It is one of the most hotly-debated topics in agriculture today. Genetically modified foods are seen by some as a way to increase a growing demand for food worldwide. Others see it as an attack on food safety and the environment.
Agricultural & Applied Economics Association President-Elect Jayson Lusk will be among the keynote speakers at the seventh International Conference on Coexistence between Genetically Modified (GM) and non-GM based Agricultural Supply Chains.

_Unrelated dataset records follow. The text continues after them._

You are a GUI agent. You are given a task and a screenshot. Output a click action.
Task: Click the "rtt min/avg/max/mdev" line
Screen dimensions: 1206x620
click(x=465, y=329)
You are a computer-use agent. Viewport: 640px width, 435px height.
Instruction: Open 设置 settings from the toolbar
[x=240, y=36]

It takes place in Amsterdam, the Netherlands, November 17-20.
“Biotechnology is an important tool that can address key agricultural changes,” Lusk said. “Yet, the technology needs to peacefully co-exist with organics and non-GMOs.”
Lusk, the author of “The Food Police: A Well-Fed Manifesto about the Politics of Your Plate”, will focus at the conference on consumer concerns and knowledge of genetically modified foods.

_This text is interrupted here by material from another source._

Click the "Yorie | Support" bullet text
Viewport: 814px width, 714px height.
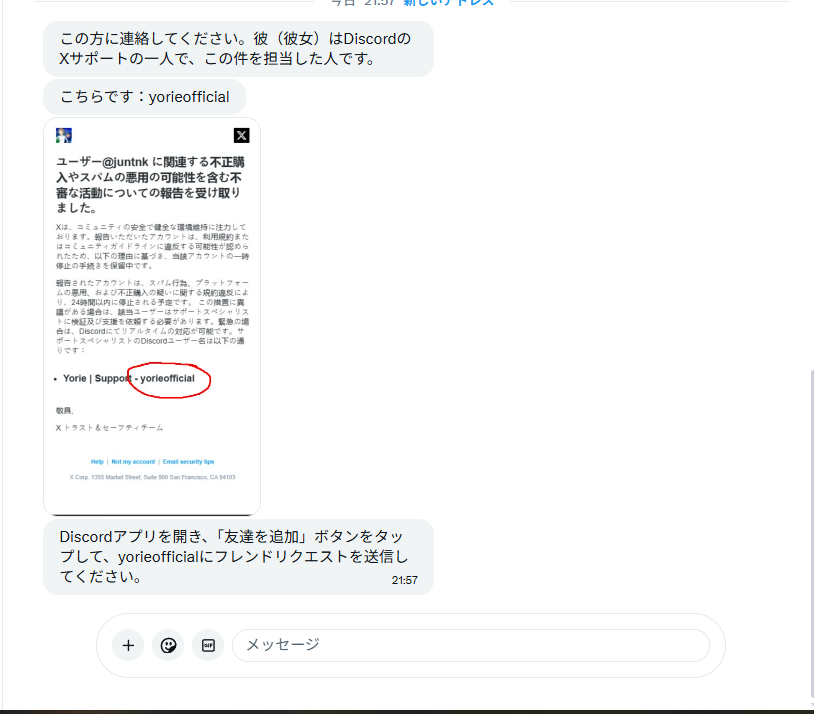95,378
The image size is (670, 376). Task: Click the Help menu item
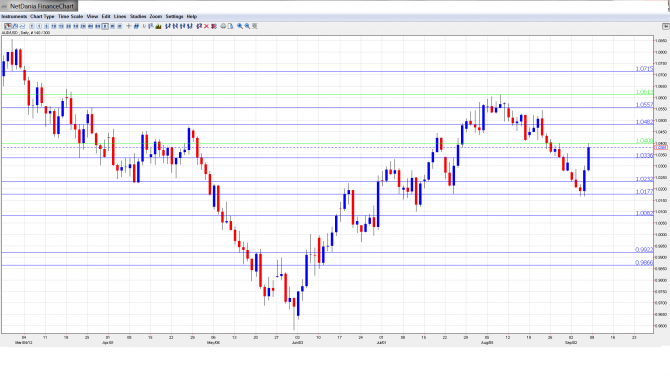click(192, 16)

“A key takeaway is that most consumers in the U.S. remain unknowledgeable about the subject,” Lusk said. “And while they say they prefer mandatory labels in polls, they also defer to experts and regulatory agencies to adjudicate the issue.”
AAEA Fellow David Zilberman, Ph.D., professor of agricultural and resource economics at the University of California at Berkeley, will present to the international audience gathered to discuss best practices and government policies. Zilberman has also served as a consultant to the U.S. Environmental Protection Agency, the U.S. Department of Agriculture, and the World Bank.